*Brief 1*
Decide whether each statement below agrees with the ECG dataset passage, answering yes or no and quoting the words of the passage that decide it. (a) The MIT-BIH recordings were digitized at 360 Hz. (b) The dataset included 20,000 severe motion artifact samples. (c) A signal whose myoelectrical noise had a maximum amplitude exceeding half the height of the clear R-wave was labeled mild myoelectrical noise.
*Brief 2*
Reproduce the part of the ECG dataset passage starting at "In conclusion, the" and ending at "myoelectric interference samples.", copying every word and mark unchanged.

*Quoted passage*
=====
In conclusion, the dataset included 90,000 II-lead dynamic ECG signals, with a 4-second duration and a sampling rate of 128 Hz. This set consisted of 30,000 low interference (including about 9,000 signals with cardiac arrhythmias, myocardial ischemia, etc.), 15,000 mild motion artifacts (including about 800 signals with varied heart rates, etc.), 15,000 severe motion artifacts, 15,000 mild myoelectric interference (including about 1,000 signals with varied heart rates, etc.), and 15,000 severe myoelectric interference samples.

2.1.4. Rules of Data Labelling

We selected a segment with 4-second duration, based on two facts: after preprocessing, we found in a large number of clinical data that the possibility of two or more interference patterns (excepting low interference) coexisting within a 4-second period is extremely small and at least one cardiac rhythm cycle is included. As such, only one type of interference that dominated the 4-second duration was assigned as label of each dynamic ECG sample. That is to say, if an interference duration presented in the signal exceeded 2 seconds, it would be the label. The rules of labelling data were defined in detail as follows:(1)If the duration exceeded 2 seconds and the amplitude of the noise was so sufficiently small that the P, QRS, and T waves are clear, it was considered low interference(2)If the signal had myoelectrical noise and the maximum amplitude of the noise was less than half the height of the clear R-wave in a heartbeat cycle (with a duration exceeding 2 seconds), it was mild myoelectrical noise(3)If the signal had motion artifacts and the maximum amplitude of the noise was less than half the height of the clear R-wave in a heartbeat cycle (with a duration exceeding 2 seconds), it was classified as mild motion artifacts(4)If the signal had myoelectrical noise and the maximum amplitude of the noise exceeded half the height of the clear R-wave in a heartbeat cycle (with a duration exceeding 2 seconds), it was severe myoelectrical noise(5)If the signal had motion artifacts and the maximum amplitude of the noise exceeded half the height of the clear R-wave in a heartbeat cycle (with a duration exceeding 2 seconds), it was classified as severe motion artifacts

2.2. Public Dataset

Being used as the validation dataset as well, the MIT-BIH arrhythmia database [4] includes 48 half-hour excerpts of two-channel ambulatory ECG recordings with arrhythmia reference annotations. Usually, the first channel is the modified limb lead II and the second is a precordial lead V1. The recordings have a diagnostic band width of 0.1–100 Hz and were digitized at 360 Hz. Therefore, the channel of lead II was selected and was downsampled to 128 Hz to match our study. A 4-second non-overlapping window was used to segment the ECG data into different classes. The dataset was reannotated to include the five classes according to the rules of data labelling in Section 2.1. A summary of the number of ECG segments of each class is found in Table 1.
=====
*Information*
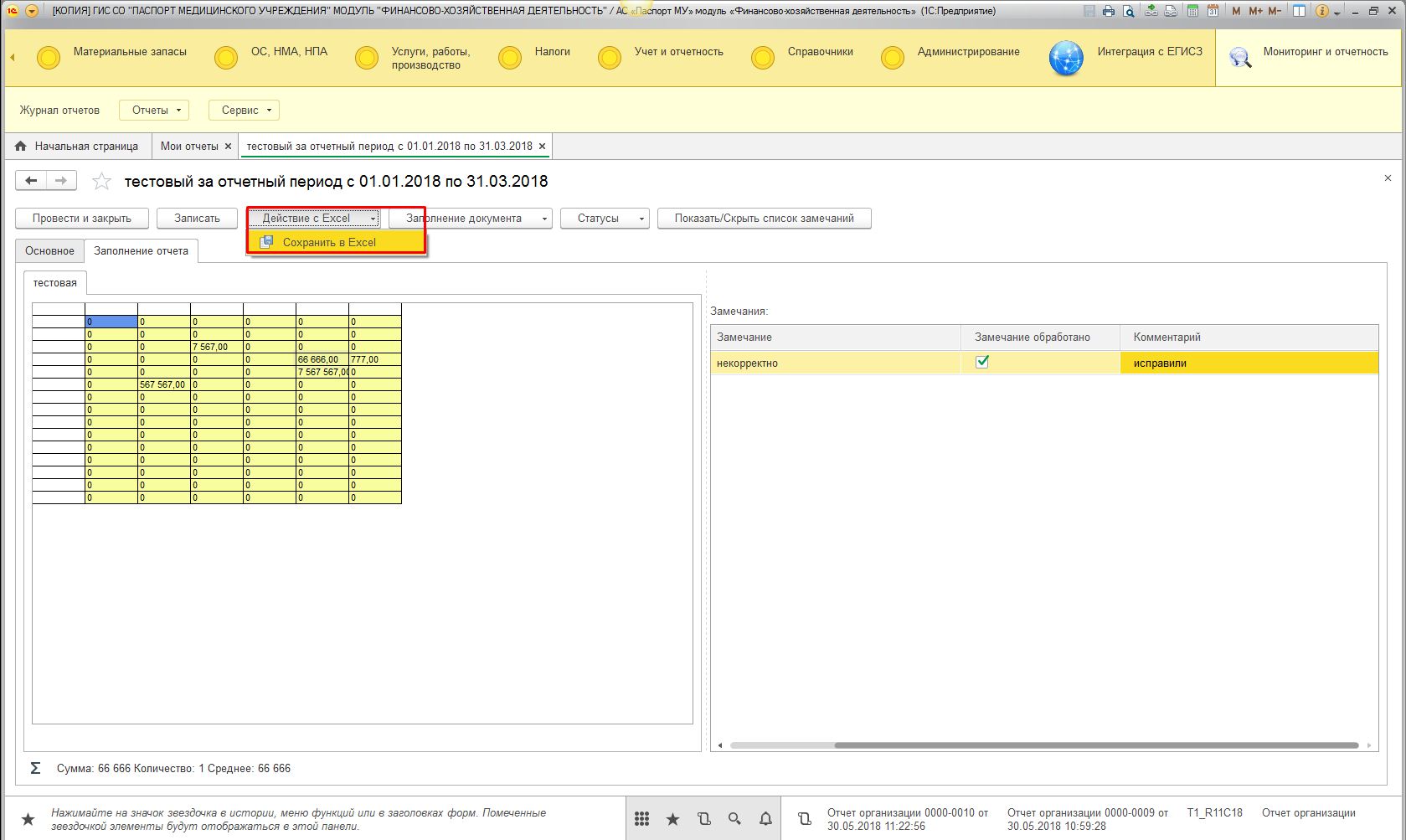The image size is (1406, 840).
Task: Open notifications bell icon in bottom panel
Action: [x=765, y=819]
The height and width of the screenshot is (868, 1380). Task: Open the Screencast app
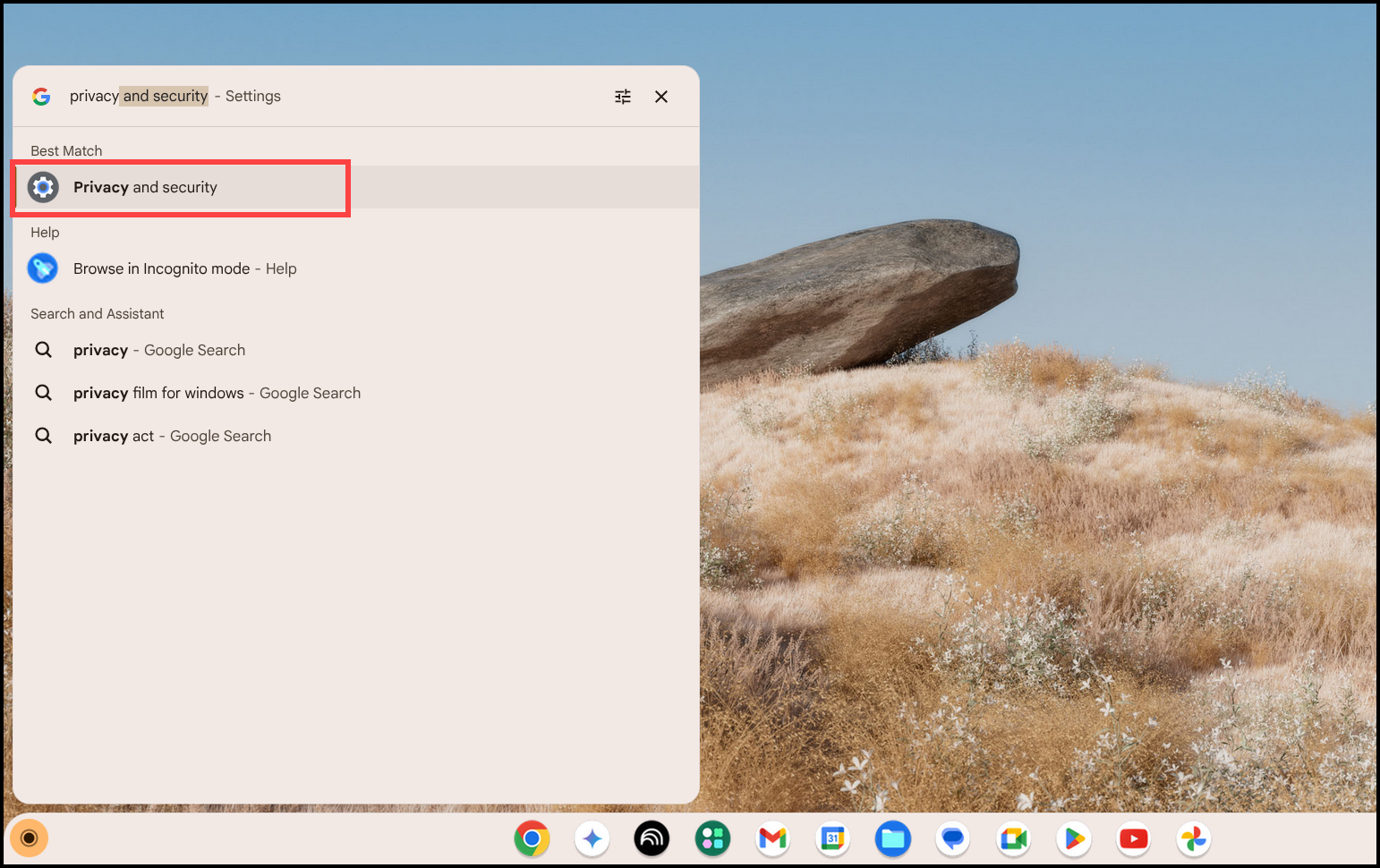click(x=652, y=838)
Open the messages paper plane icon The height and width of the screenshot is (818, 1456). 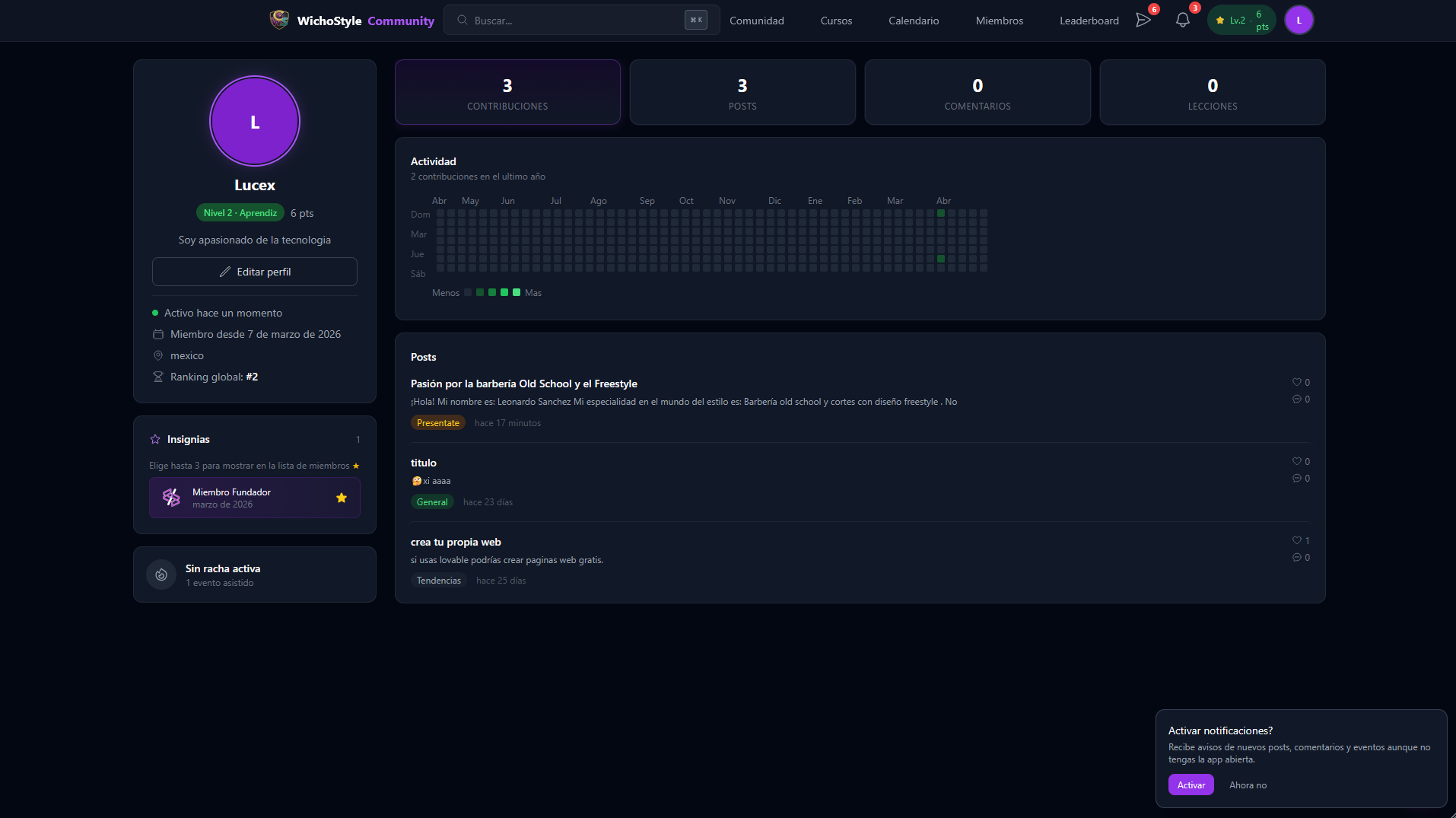(1143, 21)
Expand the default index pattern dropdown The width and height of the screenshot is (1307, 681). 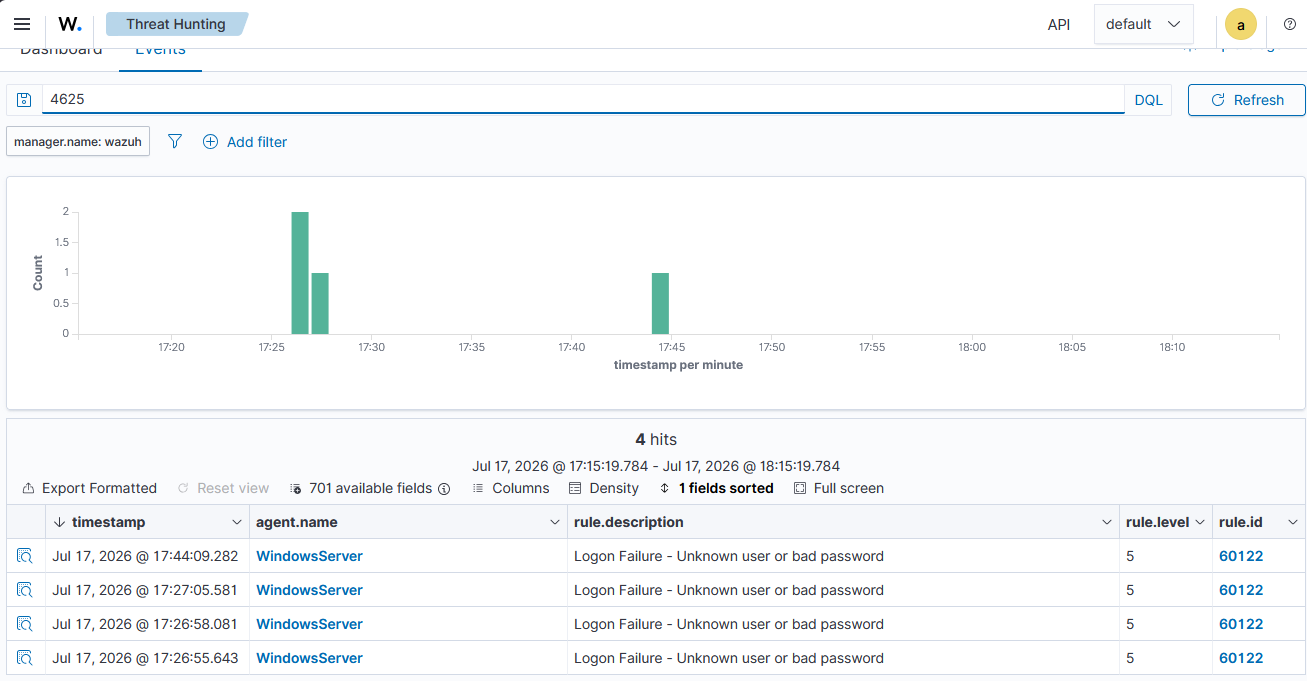(x=1144, y=24)
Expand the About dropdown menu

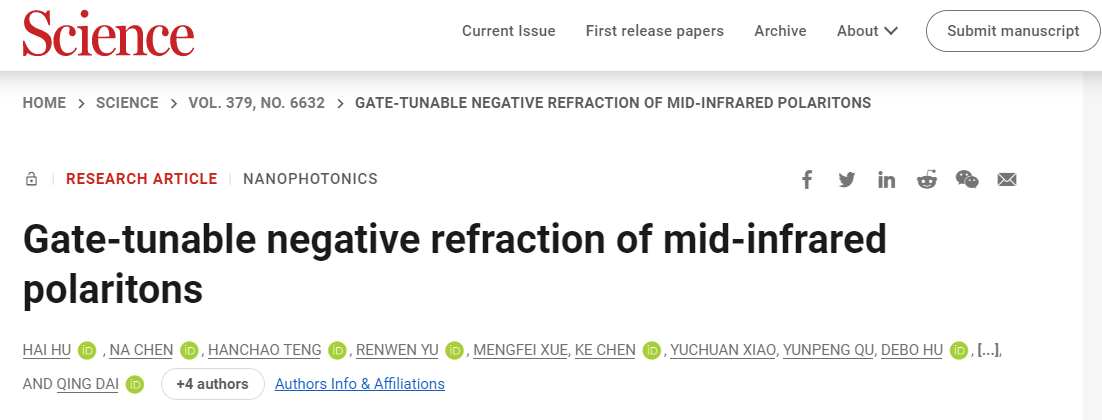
=====
*Solution 1*
(a) Yes: "were digitized at 360 Hz"
(b) No: "15,000 severe motion artifacts"
(c) No: "If the signal had myoelectrical noise and the maximum amplitude of the noise exceeded half the height of the clear R-wave in a heartbeat cycle (with a duration exceeding 2 seconds), it was severe myoelectrical noise"

*Solution 2*
In conclusion, the dataset included 90,000 II-lead dynamic ECG signals, with a 4-second duration and a sampling rate of 128 Hz. This set consisted of 30,000 low interference (including about 9,000 signals with cardiac arrhythmias, myocardial ischemia, etc.), 15,000 mild motion artifacts (including about 800 signals with varied heart rates, etc.), 15,000 severe motion artifacts, 15,000 mild myoelectric interference (including about 1,000 signals with varied heart rates, etc.), and 15,000 severe myoelectric interference samples.